Dingodinium europaeum Eisenack, 1958; emend. Sarjeant, 1985

Holotype: Eisenack, 1958, pl.24, fig.4; Sarjeant, 1985, pl.1, figs.2-3
Locus typicus: between 761 and 767 m depth, borehole at Marne, Feld Heide, Germany
Stratum typicum: Late Aptian
Translation Eisenack, 1958: Sarjeant, 1985

Original diagnosis: Eisenack, 1958, p.392
Shell longer than broad; the thin and transparent outer membrane tapers into an apical prominence, whilst the opposite [antapical] end is broad and rounded. The transverse-furrow-like fold of the membrane lies obliquely in the lower half. The oval, excentrically situated and darker inner body is smooth-walled.

Emended diagnosis: Sarjeant, 1985, p.85, 87
Camocavate to delphicavate, cryptotabulate cysts. Periblast subpolygonal to almost lozenge-shaped, with a strong, tapering, truncate apical horn. Epitract (horn excluded) and hypotract of periblast of comparable size and shape; periphragrn thin and transparent, laevigate. Endoblast broadly ovoidal, situated excentrically, being much closer to the apex than to the antapex so that the posterior peripyle is larger than the anterior.
Endophragm thicker than periphragm, darker in colour, laevigate. Pericingulum well marked by surficial ridges and quite strongly laevorotatory; similar ridges mark the boundaries of some paraplates, but a paratabulation is not fully indicated.
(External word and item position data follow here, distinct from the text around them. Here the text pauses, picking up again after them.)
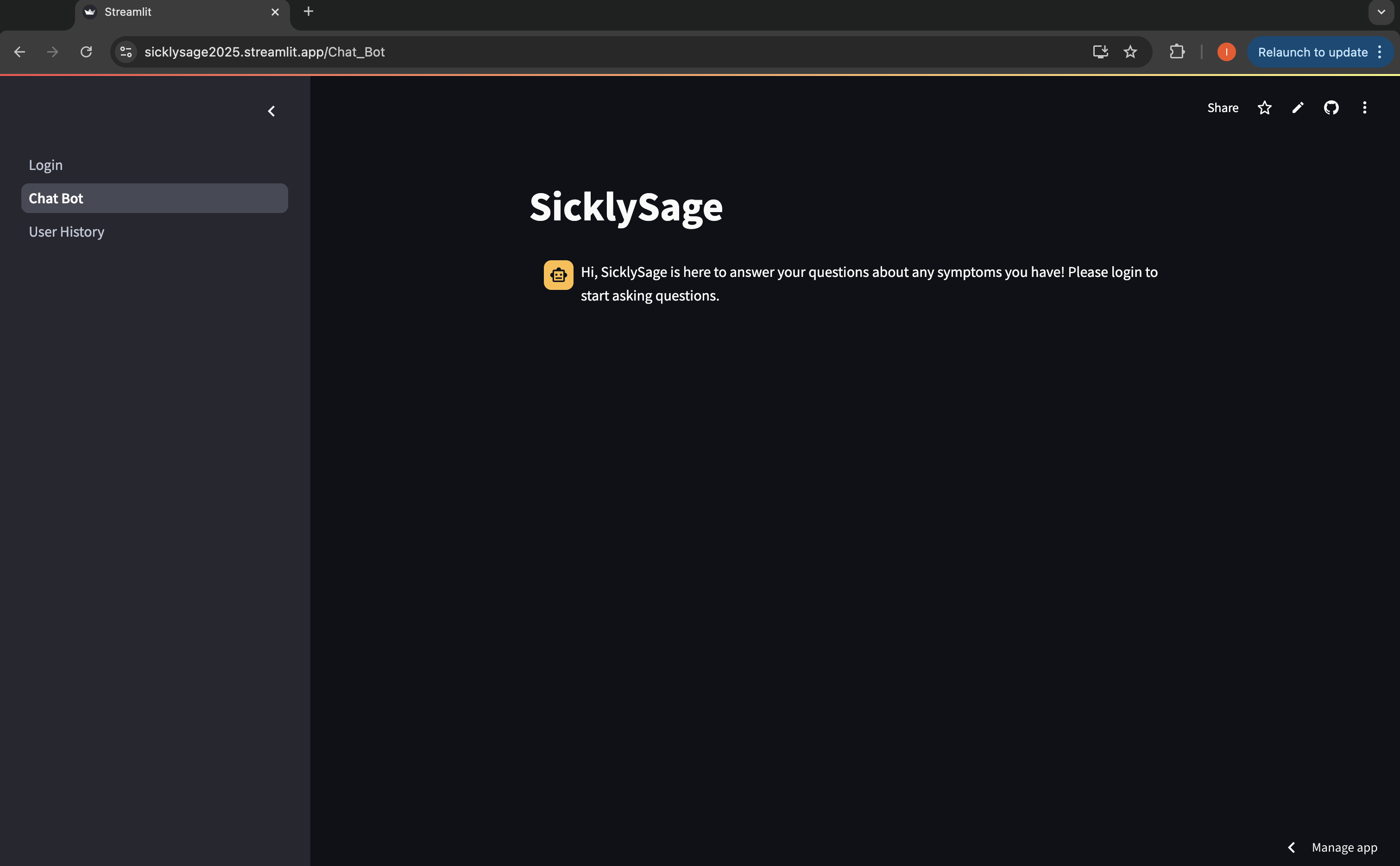Bookmark this page in Chrome
Image resolution: width=1400 pixels, height=866 pixels.
pyautogui.click(x=1129, y=52)
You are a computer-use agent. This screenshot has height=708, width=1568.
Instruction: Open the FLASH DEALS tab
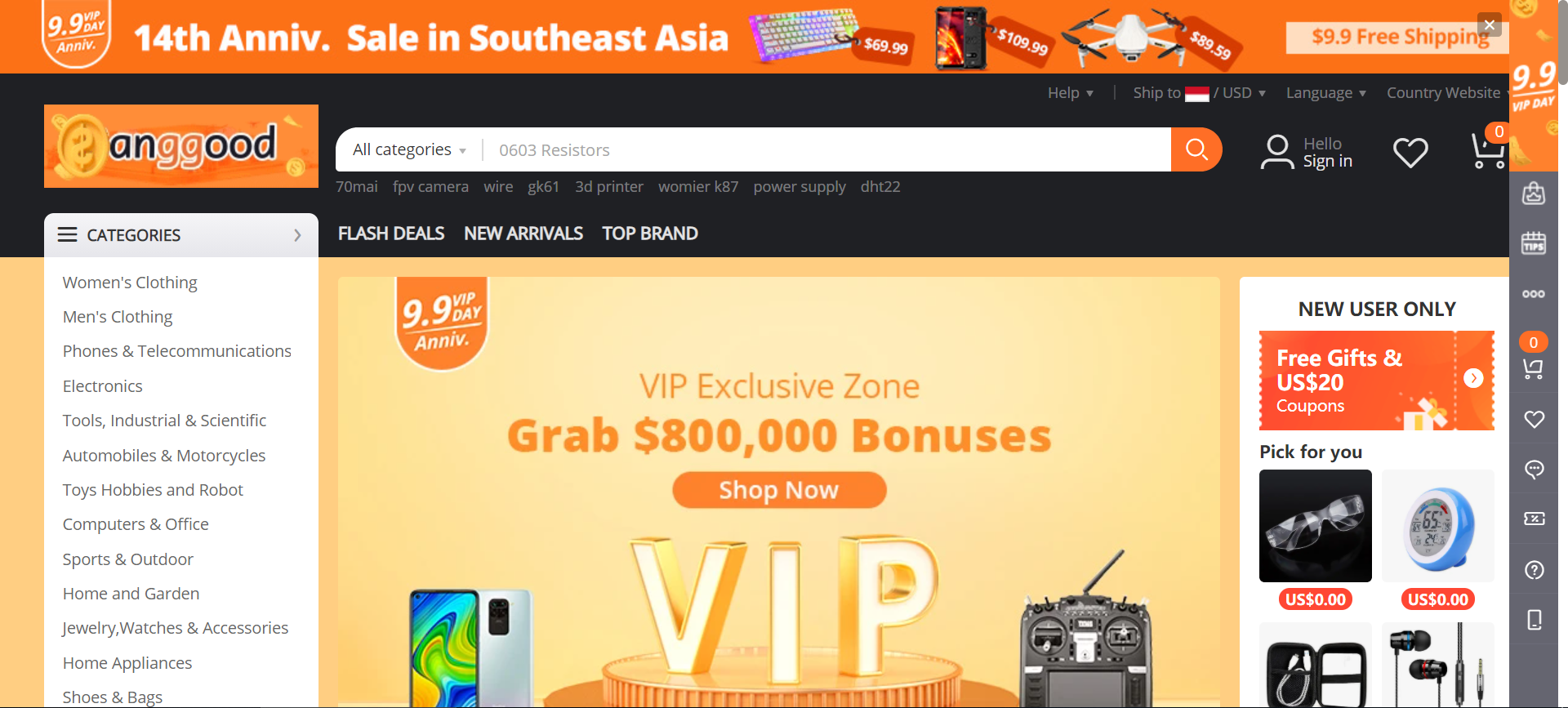click(x=391, y=234)
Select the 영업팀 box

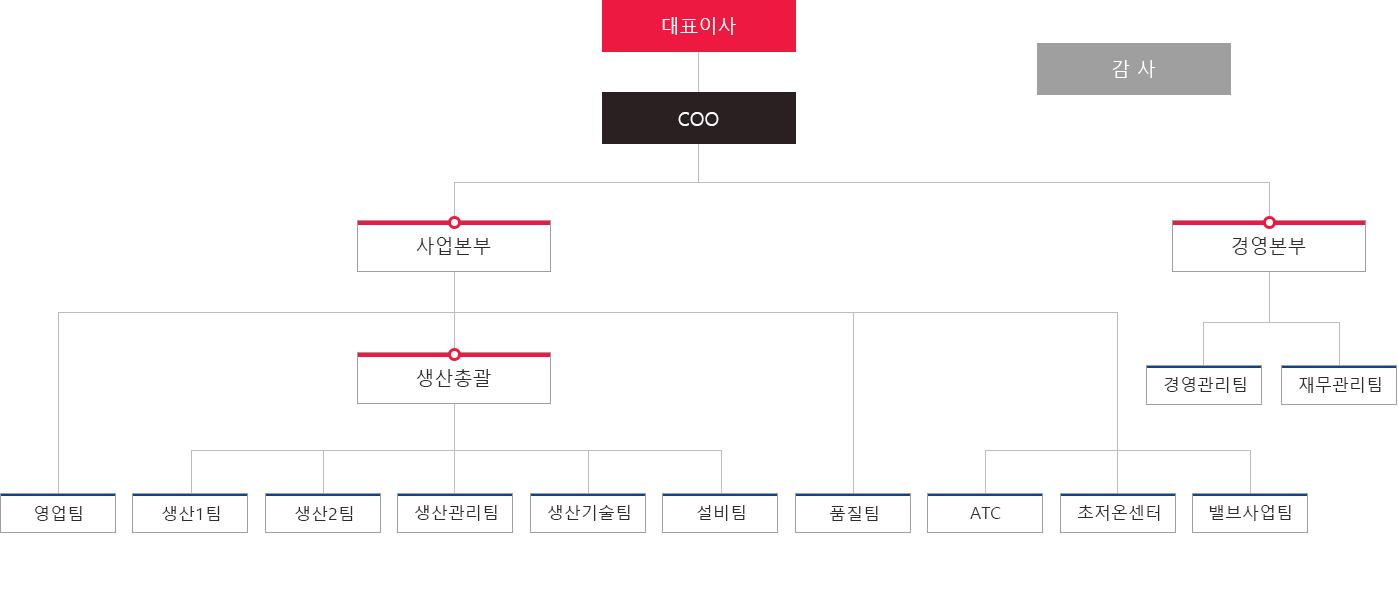58,513
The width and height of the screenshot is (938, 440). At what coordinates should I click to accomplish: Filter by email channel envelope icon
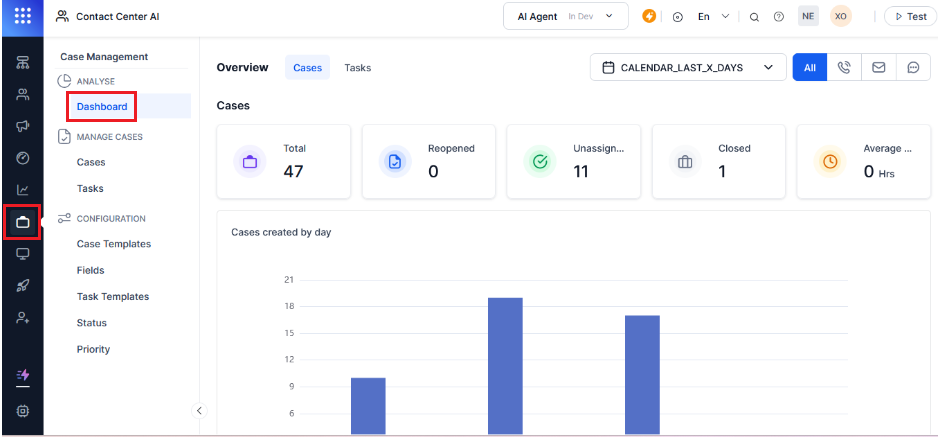pos(878,68)
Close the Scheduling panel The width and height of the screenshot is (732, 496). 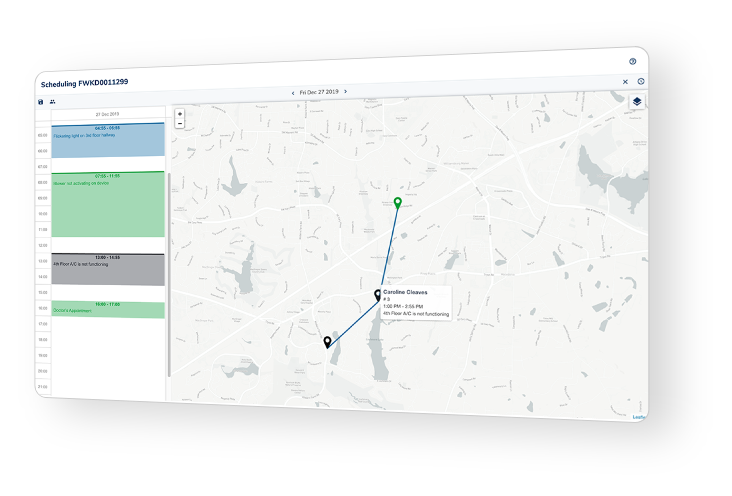click(x=625, y=82)
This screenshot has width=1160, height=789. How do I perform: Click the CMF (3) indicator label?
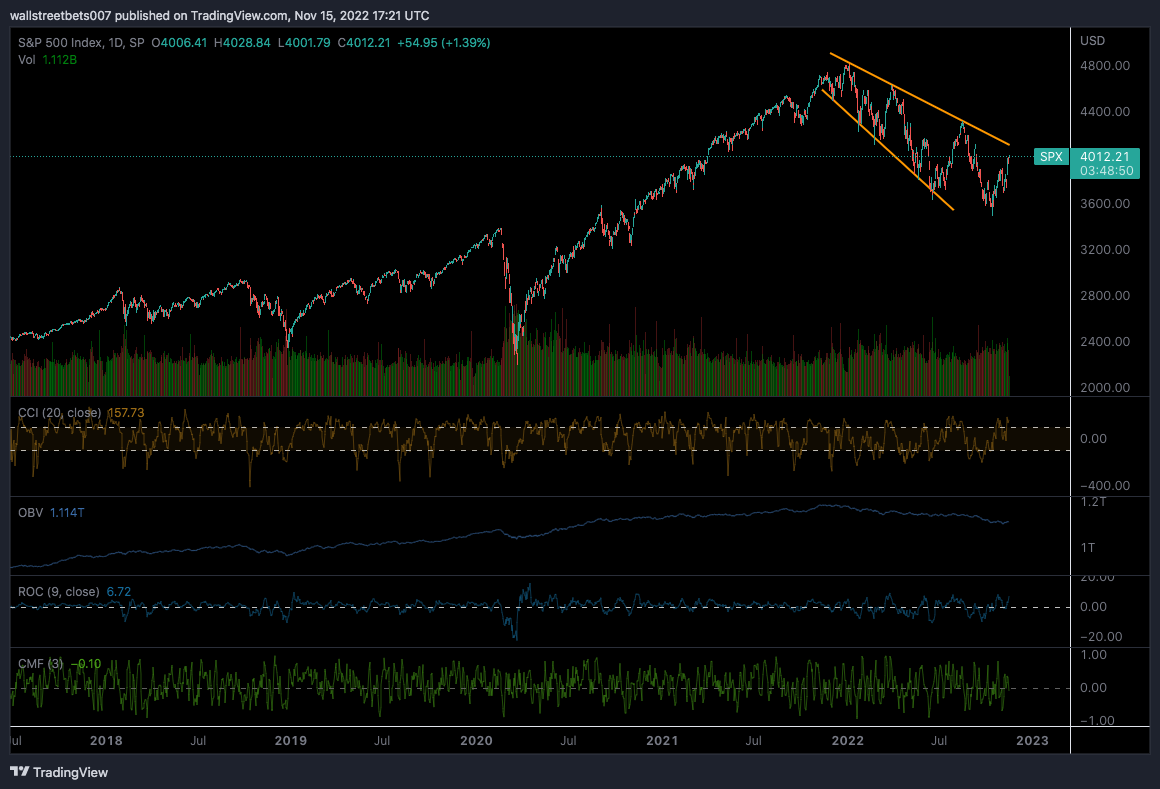[40, 663]
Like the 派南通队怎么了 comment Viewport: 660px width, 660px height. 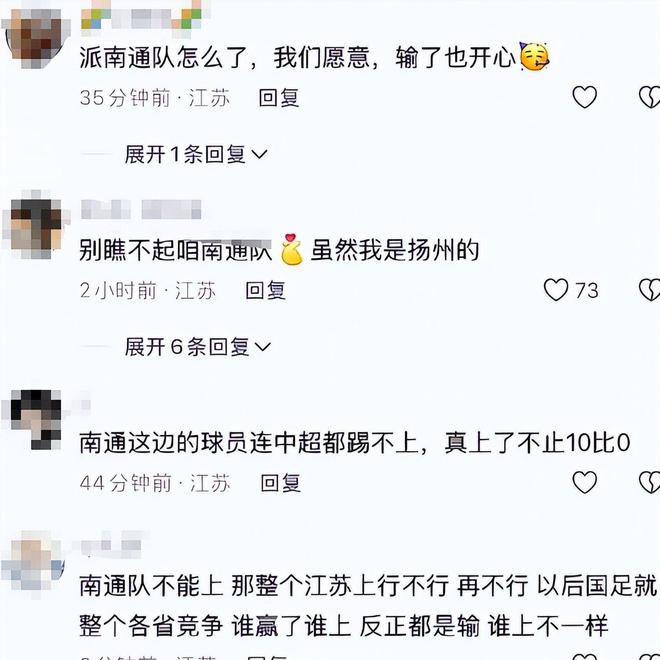click(584, 97)
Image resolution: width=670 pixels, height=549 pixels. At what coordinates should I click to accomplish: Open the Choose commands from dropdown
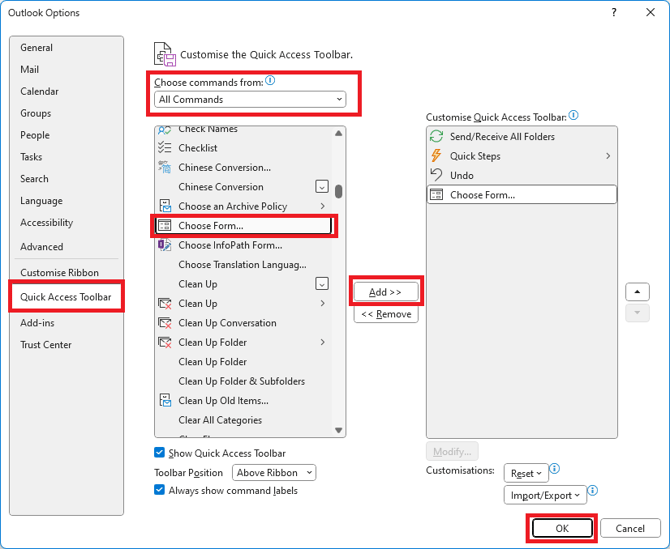(251, 99)
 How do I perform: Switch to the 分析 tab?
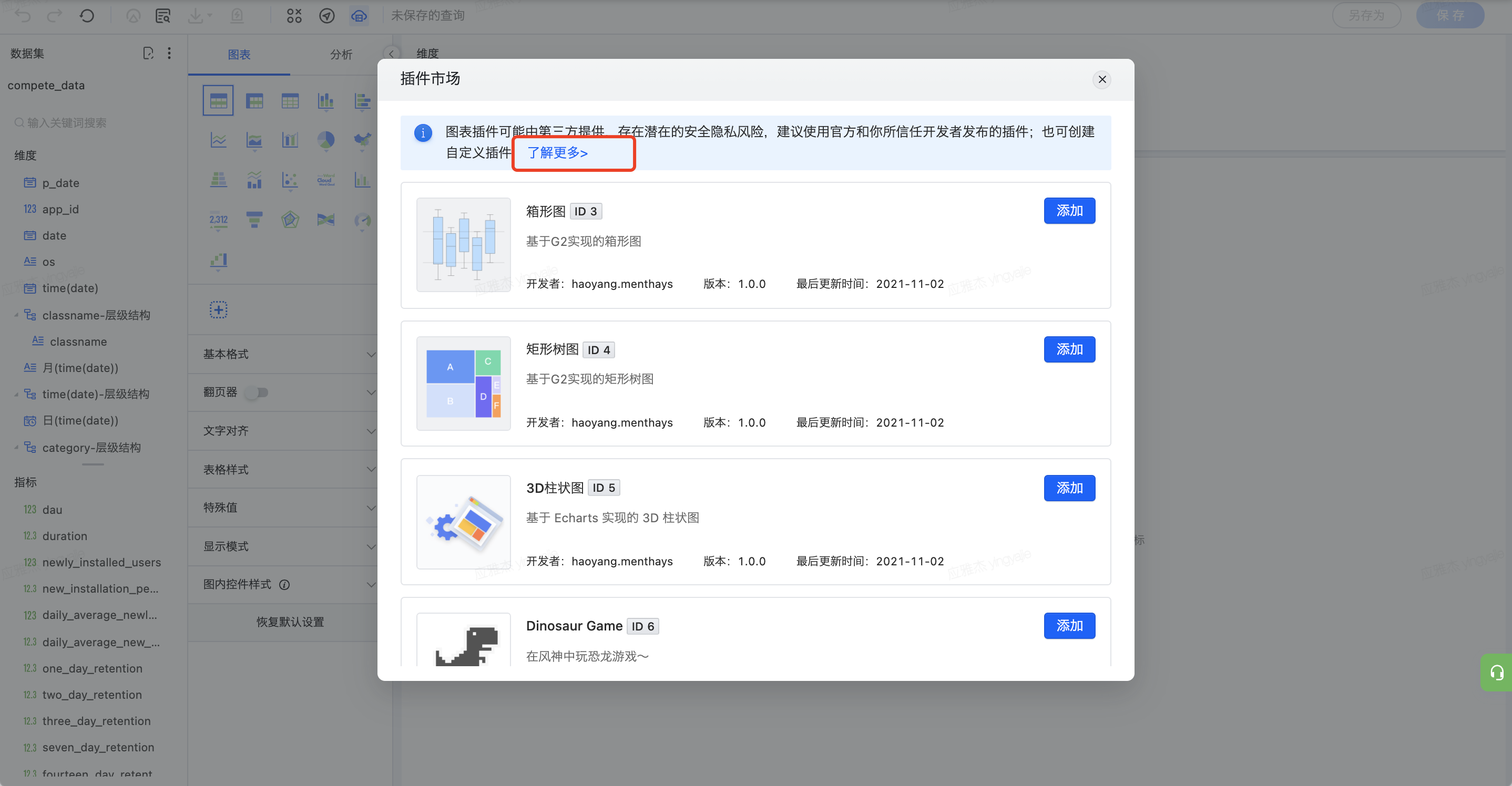point(341,55)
Archaeopyle character within the range quoted for Dingodinium by Mehrotra and Sarjeant (1984, p.295).
Dimensions: Holotype (in oblique lateral view): overall length 62 Ám, overall breadth 48 Ám, length of endoblast 38 Ám, breadth 33 Ám. Unique.

Affinities:
Sarjeant, 1985, p.87: Since only a single specimen was available for study, and that in lateral view, much remains to be learned about this species. The development of an archaeopyle that has opened and then closed is suggested by a crack at upper left (see Plate I, 3). The peripyle appears to have involved all the apical paraplates, but the nature of the endopyle (variable in this genus) remains obscure. The manner in which the sulcus is expressed and the extent of variation likewise remain to be ascertained. (Another species, D. cerviculum, is known to be highly variable in its morphology; see Mehrotra and Sarjeant, 1984, pp. 298, 300, for discussion.)
Despite these uncertainties, Dingodinium europaeum may be distinguished from other species of the genus by the shape of the apical horn, the proportionately small size of the endoblast and the lack of ornamentation on the endoblast. It is known only from the Upper Aptian.